**WORK TO DO**
Copy each of the following entries back verbatim, line for line, without changing anything.

**INPUT MATERIAL**
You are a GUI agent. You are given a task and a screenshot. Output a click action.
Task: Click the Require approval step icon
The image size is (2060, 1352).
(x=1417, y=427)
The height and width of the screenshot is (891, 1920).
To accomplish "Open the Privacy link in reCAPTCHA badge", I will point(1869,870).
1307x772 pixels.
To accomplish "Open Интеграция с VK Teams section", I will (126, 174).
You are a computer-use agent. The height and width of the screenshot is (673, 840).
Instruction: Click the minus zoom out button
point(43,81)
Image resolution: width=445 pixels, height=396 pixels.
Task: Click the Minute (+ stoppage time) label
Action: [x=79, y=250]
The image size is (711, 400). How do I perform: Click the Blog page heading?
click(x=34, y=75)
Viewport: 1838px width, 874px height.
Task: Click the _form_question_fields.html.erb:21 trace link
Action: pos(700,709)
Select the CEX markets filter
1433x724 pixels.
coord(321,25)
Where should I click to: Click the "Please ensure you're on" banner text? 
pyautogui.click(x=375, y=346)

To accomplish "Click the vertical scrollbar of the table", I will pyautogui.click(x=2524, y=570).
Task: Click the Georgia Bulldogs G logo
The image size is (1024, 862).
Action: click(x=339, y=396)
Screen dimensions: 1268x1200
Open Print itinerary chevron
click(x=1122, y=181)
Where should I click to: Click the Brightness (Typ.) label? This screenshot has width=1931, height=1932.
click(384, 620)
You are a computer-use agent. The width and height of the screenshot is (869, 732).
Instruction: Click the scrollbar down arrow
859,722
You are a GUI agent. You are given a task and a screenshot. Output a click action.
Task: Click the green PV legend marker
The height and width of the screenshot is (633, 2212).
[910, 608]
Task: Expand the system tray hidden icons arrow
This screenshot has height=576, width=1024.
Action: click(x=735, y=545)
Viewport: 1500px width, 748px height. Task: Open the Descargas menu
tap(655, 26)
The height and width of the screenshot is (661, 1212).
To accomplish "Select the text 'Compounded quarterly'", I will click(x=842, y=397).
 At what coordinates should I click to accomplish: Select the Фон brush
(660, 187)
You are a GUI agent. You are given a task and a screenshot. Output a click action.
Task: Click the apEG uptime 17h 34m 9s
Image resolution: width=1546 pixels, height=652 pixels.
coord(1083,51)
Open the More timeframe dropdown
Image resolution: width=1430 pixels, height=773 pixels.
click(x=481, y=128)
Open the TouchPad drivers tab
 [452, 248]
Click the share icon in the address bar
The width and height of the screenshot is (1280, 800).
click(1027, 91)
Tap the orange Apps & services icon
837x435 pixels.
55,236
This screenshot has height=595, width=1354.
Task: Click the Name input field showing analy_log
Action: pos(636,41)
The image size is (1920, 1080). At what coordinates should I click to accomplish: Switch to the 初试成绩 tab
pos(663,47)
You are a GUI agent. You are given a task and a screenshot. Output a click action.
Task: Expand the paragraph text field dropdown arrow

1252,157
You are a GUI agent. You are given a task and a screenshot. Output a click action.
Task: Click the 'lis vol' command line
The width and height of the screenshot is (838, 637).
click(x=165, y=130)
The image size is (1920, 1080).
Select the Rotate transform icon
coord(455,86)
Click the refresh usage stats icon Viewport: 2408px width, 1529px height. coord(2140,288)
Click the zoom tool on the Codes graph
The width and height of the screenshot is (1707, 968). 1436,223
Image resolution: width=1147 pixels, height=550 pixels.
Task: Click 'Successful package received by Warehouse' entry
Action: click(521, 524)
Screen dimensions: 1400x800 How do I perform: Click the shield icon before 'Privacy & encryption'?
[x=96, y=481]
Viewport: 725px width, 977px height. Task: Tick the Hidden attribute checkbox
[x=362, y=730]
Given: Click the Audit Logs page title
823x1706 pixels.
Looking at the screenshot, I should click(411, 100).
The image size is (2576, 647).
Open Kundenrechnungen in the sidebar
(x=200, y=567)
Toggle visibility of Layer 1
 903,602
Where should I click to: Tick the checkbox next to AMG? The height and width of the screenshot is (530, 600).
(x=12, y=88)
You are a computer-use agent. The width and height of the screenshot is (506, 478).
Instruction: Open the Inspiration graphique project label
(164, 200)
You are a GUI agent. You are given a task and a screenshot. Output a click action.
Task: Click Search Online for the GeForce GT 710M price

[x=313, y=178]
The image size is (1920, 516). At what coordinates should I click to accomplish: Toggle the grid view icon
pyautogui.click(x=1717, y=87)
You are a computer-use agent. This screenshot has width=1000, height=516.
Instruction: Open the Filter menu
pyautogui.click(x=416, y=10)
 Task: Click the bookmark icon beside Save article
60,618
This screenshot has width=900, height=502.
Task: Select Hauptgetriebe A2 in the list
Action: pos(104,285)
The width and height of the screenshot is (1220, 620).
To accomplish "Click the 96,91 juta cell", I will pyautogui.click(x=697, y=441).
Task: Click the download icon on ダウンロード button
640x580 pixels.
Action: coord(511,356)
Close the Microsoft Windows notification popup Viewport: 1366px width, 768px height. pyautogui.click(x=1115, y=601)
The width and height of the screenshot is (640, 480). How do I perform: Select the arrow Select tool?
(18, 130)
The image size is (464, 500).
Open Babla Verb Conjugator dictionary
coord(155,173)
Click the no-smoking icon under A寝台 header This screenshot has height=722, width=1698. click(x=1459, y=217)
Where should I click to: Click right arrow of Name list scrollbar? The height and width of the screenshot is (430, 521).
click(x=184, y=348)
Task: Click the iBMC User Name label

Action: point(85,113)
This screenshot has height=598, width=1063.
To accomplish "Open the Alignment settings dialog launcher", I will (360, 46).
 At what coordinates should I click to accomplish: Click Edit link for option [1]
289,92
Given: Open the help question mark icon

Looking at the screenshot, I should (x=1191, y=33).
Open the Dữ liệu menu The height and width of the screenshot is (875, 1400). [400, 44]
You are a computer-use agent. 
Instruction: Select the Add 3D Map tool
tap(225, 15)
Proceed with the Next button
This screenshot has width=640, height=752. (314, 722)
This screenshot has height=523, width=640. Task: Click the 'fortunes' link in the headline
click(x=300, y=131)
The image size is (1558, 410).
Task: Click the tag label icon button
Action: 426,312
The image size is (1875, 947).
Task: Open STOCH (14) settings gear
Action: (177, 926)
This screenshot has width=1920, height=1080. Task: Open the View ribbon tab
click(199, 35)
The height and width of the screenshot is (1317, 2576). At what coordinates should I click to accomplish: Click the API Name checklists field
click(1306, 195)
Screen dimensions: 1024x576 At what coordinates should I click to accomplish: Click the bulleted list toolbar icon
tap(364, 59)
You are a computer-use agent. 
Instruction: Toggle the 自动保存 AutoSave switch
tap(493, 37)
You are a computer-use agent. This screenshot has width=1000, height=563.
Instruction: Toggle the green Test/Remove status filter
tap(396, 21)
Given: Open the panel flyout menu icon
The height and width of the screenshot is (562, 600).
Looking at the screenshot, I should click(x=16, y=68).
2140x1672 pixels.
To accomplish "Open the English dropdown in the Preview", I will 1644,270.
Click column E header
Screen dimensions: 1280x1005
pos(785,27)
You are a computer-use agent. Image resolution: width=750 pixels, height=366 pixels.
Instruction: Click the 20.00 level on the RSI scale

**EXPECTED OUTPUT**
You are a GUI agent. You are given a task and a screenshot. Output a click action.
Task: Click the Require approval step icon
The image size is (2060, 1352).
(x=1417, y=427)
The height and width of the screenshot is (891, 1920).
To accomplish "Open the Privacy link in reCAPTCHA badge", I will point(1869,870).
1307x772 pixels.
To accomplish "Open Интеграция с VK Teams section", I will (126, 174).
You are a computer-use agent. The height and width of the screenshot is (673, 840).
Instruction: Click the minus zoom out button
point(43,81)
Image resolution: width=445 pixels, height=396 pixels.
Task: Click the Minute (+ stoppage time) label
Action: [x=79, y=250]
The image size is (711, 400). How do I perform: Click the Blog page heading?
click(x=34, y=75)
Viewport: 1838px width, 874px height.
Task: Click the _form_question_fields.html.erb:21 trace link
Action: pos(700,709)
Select the CEX markets filter
1433x724 pixels.
coord(321,25)
Where should I click to: Click the "Please ensure you're on" banner text? 
pyautogui.click(x=375, y=346)

To accomplish "Click the vertical scrollbar of the table", I will pyautogui.click(x=2524, y=570).
Task: Click the Georgia Bulldogs G logo
The image size is (1024, 862).
Action: click(x=339, y=396)
Screen dimensions: 1268x1200
Open Print itinerary chevron
click(x=1122, y=181)
Where should I click to: Click the Brightness (Typ.) label? This screenshot has width=1931, height=1932.
click(384, 620)
You are a computer-use agent. The width and height of the screenshot is (869, 732).
Instruction: Click the scrollbar down arrow
859,722
You are a GUI agent. You are given a task and a screenshot. Output a click action.
Task: Click the green PV legend marker
The height and width of the screenshot is (633, 2212).
[910, 608]
Task: Expand the system tray hidden icons arrow
This screenshot has height=576, width=1024.
Action: click(x=735, y=545)
Viewport: 1500px width, 748px height. Task: Open the Descargas menu
tap(655, 26)
The height and width of the screenshot is (661, 1212).
To accomplish "Select the text 'Compounded quarterly'", I will click(x=842, y=397).
 At what coordinates should I click to accomplish: Select the Фон brush
(660, 187)
You are a GUI agent. You are given a task and a screenshot. Output a click action.
Task: Click the apEG uptime 17h 34m 9s
Image resolution: width=1546 pixels, height=652 pixels.
coord(1083,51)
Open the More timeframe dropdown
Image resolution: width=1430 pixels, height=773 pixels.
click(x=481, y=128)
Open the TouchPad drivers tab
 [452, 248]
Click the share icon in the address bar
The width and height of the screenshot is (1280, 800).
click(1027, 91)
Tap the orange Apps & services icon
837x435 pixels.
55,236
This screenshot has height=595, width=1354.
Task: Click the Name input field showing analy_log
Action: pos(636,41)
The image size is (1920, 1080). At what coordinates should I click to accomplish: Switch to the 初试成绩 tab
pos(663,47)
You are a GUI agent. You are given a task and a screenshot. Output a click action.
Task: Expand the paragraph text field dropdown arrow

1252,157
You are a GUI agent. You are given a task and a screenshot. Output a click action.
Task: Click the 'lis vol' command line
The width and height of the screenshot is (838, 637).
click(x=165, y=130)
The image size is (1920, 1080).
Select the Rotate transform icon
coord(455,86)
Click the refresh usage stats icon Viewport: 2408px width, 1529px height. coord(2140,288)
Click the zoom tool on the Codes graph
The width and height of the screenshot is (1707, 968). 1436,223
Image resolution: width=1147 pixels, height=550 pixels.
Task: Click 'Successful package received by Warehouse' entry
Action: click(521, 524)
Screen dimensions: 1400x800 How do I perform: Click the shield icon before 'Privacy & encryption'?
[x=96, y=481]
Viewport: 725px width, 977px height. Task: Tick the Hidden attribute checkbox
[x=362, y=730]
Given: Click the Audit Logs page title
823x1706 pixels.
Looking at the screenshot, I should click(411, 100).
The image size is (2576, 647).
Open Kundenrechnungen in the sidebar
(x=200, y=567)
Toggle visibility of Layer 1
 903,602
Where should I click to: Tick the checkbox next to AMG? The height and width of the screenshot is (530, 600).
(x=12, y=88)
You are a computer-use agent. The width and height of the screenshot is (506, 478).
Instruction: Open the Inspiration graphique project label
(164, 200)
You are a GUI agent. You are given a task and a screenshot. Output a click action.
Task: Click Search Online for the GeForce GT 710M price

[x=313, y=178]
The image size is (1920, 516). At what coordinates should I click to accomplish: Toggle the grid view icon
pyautogui.click(x=1717, y=87)
You are a computer-use agent. This screenshot has width=1000, height=516.
Instruction: Open the Filter menu
pyautogui.click(x=416, y=10)
 Task: Click the bookmark icon beside Save article
60,618
This screenshot has width=900, height=502.
Task: Select Hauptgetriebe A2 in the list
Action: pos(104,285)
The width and height of the screenshot is (1220, 620).
To accomplish "Click the 96,91 juta cell", I will pyautogui.click(x=697, y=441).
Task: Click the download icon on ダウンロード button
640x580 pixels.
Action: coord(511,356)
Close the Microsoft Windows notification popup Viewport: 1366px width, 768px height. pyautogui.click(x=1115, y=601)
The width and height of the screenshot is (640, 480). How do I perform: Select the arrow Select tool?
(18, 130)
The image size is (464, 500).
Open Babla Verb Conjugator dictionary
coord(155,173)
Click the no-smoking icon under A寝台 header This screenshot has height=722, width=1698. click(x=1459, y=217)
Where should I click to: Click right arrow of Name list scrollbar? The height and width of the screenshot is (430, 521).
click(x=184, y=348)
Task: Click the iBMC User Name label

Action: point(85,113)
This screenshot has height=598, width=1063.
To accomplish "Open the Alignment settings dialog launcher", I will (360, 46).
 At what coordinates should I click to accomplish: Click Edit link for option [1]
289,92
Given: Open the help question mark icon

Looking at the screenshot, I should (x=1191, y=33).
Open the Dữ liệu menu The height and width of the screenshot is (875, 1400). [400, 44]
You are a computer-use agent. 
Instruction: Select the Add 3D Map tool
tap(225, 15)
Proceed with the Next button
This screenshot has width=640, height=752. (314, 722)
This screenshot has height=523, width=640. Task: Click the 'fortunes' link in the headline
click(x=300, y=131)
The image size is (1558, 410).
Task: Click the tag label icon button
Action: 426,312
The image size is (1875, 947).
Task: Open STOCH (14) settings gear
Action: (177, 926)
This screenshot has width=1920, height=1080. Task: Open the View ribbon tab
click(199, 35)
The height and width of the screenshot is (1317, 2576). At what coordinates should I click to accomplish: Click the API Name checklists field
click(1306, 195)
Screen dimensions: 1024x576 At what coordinates should I click to accomplish: Click the bulleted list toolbar icon
tap(364, 59)
You are a computer-use agent. 
Instruction: Toggle the 自动保存 AutoSave switch
tap(493, 37)
You are a computer-use agent. This screenshot has width=1000, height=563.
Instruction: Toggle the green Test/Remove status filter
tap(396, 21)
Given: Open the panel flyout menu icon
The height and width of the screenshot is (562, 600).
Looking at the screenshot, I should click(x=16, y=68).
2140x1672 pixels.
To accomplish "Open the English dropdown in the Preview", I will 1644,270.
Click column E header
Screen dimensions: 1280x1005
pos(785,27)
You are a computer-use agent. Image resolution: width=750 pixels, height=366 pixels.
Instruction: Click the 20.00 level on the RSI scale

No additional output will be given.